1. Gas burner clicks but won't light — wet or clogged igniter (#1 gas cause, free fix)
What it is: Spills wick into the ceramic igniter electrode and short the spark to ground. Symptom: continuous clicking on one or more burners, no flame. Or: food debris fills the burner port and the gas can't reach the spark. Affects Whirlpool, KitchenAid, Samsung, LG, GE, Bosch, Wolf, Thermador — every gas brand.
Fix: Pull the burner cap and head. Dry the igniter electrode thoroughly (paper towel, or 1 hour drying time after a spill). Use a straightened paperclip to clear the burner ports. Re-seat the cap square. Free.
Typical all-in: DIY · $0
2. Gas burner doesn't click at all — failed spark module
What it is: The spark module sends high-voltage pulses to every igniter. When it fails, no burners spark; some platforms isolate to one burner output. Symptom: no clicking when you turn any burner knob to Light, or clicking on some burners and silence on others.
Fix: Replace OEM spark module. 45-minute repair behind the cooktop or under the burner box.
Typical all-in: $245–$345 all-in
3. Failed gas valve or burner head (lights but won't stay lit)
What it is: On flame-supervision cooktops (most modern gas + all sealed-burner units), the flame must be sensed within 4 seconds or the valve closes. Failed thermocouple, dirty flame sensor, or weak burner cap = ignite then go out. On older spark-only units, the valve solenoid itself fails.
Fix: Clean flame sensor and burner head, or replace OEM gas valve / thermocouple depending on platform.
Typical all-in: $245–$385 all-in
4. Electric coil element open or burnt (electric coil cooktops)

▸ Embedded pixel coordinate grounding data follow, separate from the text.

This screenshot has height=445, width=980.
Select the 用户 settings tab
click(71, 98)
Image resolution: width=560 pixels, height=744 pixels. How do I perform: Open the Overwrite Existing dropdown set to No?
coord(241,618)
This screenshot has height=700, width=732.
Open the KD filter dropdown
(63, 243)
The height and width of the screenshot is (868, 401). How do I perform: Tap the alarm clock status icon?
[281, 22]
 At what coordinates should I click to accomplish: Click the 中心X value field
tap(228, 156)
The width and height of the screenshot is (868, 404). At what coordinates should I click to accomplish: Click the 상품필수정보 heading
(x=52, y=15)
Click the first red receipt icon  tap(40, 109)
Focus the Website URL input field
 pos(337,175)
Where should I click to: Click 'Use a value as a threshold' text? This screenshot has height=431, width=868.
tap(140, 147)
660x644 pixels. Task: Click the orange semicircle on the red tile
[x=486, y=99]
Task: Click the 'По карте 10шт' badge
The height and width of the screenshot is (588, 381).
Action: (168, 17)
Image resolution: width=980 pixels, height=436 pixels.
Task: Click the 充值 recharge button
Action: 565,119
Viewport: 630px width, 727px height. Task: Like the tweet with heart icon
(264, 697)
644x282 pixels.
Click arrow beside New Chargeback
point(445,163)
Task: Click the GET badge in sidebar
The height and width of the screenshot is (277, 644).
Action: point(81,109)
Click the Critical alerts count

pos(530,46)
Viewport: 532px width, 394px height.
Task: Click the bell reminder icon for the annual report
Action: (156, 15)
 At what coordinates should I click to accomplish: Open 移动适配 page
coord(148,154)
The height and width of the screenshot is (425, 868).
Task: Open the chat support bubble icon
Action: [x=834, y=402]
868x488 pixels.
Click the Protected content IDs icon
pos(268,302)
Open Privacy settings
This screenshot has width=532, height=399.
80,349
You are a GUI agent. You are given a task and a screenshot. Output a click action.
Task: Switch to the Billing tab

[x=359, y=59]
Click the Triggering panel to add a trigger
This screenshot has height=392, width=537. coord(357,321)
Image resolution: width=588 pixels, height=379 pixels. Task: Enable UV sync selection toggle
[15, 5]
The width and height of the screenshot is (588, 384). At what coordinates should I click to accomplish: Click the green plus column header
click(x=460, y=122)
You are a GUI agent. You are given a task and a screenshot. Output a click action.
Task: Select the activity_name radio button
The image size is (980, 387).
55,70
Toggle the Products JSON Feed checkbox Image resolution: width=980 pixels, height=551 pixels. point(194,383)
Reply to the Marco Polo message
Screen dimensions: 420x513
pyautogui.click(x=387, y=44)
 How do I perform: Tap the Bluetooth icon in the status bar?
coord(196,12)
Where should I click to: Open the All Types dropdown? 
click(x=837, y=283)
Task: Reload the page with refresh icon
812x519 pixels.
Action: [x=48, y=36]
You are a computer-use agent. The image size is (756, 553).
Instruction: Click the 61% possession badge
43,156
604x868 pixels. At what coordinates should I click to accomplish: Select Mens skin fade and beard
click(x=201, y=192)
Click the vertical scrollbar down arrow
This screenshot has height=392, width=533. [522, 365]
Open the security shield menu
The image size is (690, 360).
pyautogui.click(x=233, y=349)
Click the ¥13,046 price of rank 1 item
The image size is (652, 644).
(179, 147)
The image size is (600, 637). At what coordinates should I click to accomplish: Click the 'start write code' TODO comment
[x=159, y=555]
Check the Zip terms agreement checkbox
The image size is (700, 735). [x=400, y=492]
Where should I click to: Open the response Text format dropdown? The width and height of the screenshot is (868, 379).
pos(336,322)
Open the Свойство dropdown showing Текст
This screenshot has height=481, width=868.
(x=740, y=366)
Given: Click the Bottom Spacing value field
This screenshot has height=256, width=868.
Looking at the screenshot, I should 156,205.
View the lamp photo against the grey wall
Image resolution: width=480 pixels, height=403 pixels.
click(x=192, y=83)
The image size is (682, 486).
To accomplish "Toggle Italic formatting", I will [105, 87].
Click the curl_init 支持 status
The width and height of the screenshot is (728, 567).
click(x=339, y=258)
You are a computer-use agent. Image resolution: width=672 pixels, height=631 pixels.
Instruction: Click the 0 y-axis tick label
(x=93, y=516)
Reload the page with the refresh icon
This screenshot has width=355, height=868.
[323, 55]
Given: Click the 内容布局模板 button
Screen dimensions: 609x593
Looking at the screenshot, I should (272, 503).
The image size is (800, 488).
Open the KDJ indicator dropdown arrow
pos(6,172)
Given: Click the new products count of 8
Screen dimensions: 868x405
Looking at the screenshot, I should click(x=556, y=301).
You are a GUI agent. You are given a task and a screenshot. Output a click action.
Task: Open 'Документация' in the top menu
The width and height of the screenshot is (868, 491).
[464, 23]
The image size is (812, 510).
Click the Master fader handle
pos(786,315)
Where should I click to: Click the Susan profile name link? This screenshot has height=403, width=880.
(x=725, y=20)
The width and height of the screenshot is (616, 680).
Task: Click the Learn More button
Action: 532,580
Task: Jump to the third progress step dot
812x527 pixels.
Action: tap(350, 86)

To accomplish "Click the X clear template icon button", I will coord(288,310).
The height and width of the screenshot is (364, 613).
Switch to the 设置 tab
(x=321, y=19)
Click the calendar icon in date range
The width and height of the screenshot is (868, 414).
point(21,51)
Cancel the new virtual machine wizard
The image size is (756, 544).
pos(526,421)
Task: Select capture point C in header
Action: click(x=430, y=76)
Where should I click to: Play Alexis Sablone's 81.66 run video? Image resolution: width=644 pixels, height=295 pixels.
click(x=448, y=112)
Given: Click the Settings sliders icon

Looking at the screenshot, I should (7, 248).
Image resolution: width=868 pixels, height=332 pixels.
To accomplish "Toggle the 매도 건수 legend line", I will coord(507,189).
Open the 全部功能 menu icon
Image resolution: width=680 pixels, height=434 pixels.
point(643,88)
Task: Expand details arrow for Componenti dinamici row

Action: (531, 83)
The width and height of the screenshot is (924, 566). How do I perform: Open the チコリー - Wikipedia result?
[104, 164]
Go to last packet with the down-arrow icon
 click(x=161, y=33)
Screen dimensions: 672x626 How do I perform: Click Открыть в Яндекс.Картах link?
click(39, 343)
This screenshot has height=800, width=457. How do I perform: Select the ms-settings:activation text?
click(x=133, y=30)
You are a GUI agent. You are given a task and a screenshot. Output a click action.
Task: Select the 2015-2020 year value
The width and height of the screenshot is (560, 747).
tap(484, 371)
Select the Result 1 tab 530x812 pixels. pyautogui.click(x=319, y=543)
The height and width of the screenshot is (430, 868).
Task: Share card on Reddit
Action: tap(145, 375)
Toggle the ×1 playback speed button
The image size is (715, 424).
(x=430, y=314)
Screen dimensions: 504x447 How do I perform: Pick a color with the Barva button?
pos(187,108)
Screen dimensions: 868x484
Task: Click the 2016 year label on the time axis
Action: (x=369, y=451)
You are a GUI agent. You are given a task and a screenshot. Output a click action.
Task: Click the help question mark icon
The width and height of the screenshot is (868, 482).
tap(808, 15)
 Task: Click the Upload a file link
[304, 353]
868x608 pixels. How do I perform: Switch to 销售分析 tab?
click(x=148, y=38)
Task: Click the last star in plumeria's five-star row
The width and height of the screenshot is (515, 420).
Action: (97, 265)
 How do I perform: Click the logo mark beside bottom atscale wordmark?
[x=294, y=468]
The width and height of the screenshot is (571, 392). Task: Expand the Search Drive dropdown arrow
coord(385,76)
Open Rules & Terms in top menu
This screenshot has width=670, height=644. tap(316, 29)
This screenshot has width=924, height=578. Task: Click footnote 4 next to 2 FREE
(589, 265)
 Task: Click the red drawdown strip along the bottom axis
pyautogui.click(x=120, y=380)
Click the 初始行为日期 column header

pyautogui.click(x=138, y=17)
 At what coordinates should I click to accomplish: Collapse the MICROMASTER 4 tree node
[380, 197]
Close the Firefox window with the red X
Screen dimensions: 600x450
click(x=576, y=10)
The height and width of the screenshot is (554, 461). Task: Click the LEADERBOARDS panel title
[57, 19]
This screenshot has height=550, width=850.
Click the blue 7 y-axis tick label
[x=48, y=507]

What it is: The coil element opens internally — sometimes with a visible burn spot, sometimes not. Symptom: one burner dead, others fine. Often after the coil arced during a boil-over.
Fix: Replace OEM coil element. 5-minute repair — pull the old coil, plug in the new.
Typical all-in: $165–$235 all-in
5. Burnt terminal block / receptacle (electric coil)
What it is: The metal receptacle the coil plugs into burns from years of arcing. Symptom: one burner dead even with a known-good coil; visible scorch marks on the receptacle.
Fix: Replace OEM coil receptacle + porcelain insulator. 30-minute repair.
Typical all-in: $195–$285 all-in
6. Failed surface-element switch (electric coil and radiant)
What it is: The infinite switch behind the knob fails — open contacts mean the element never energizes. Symptom: one zone dead at every setting, including High.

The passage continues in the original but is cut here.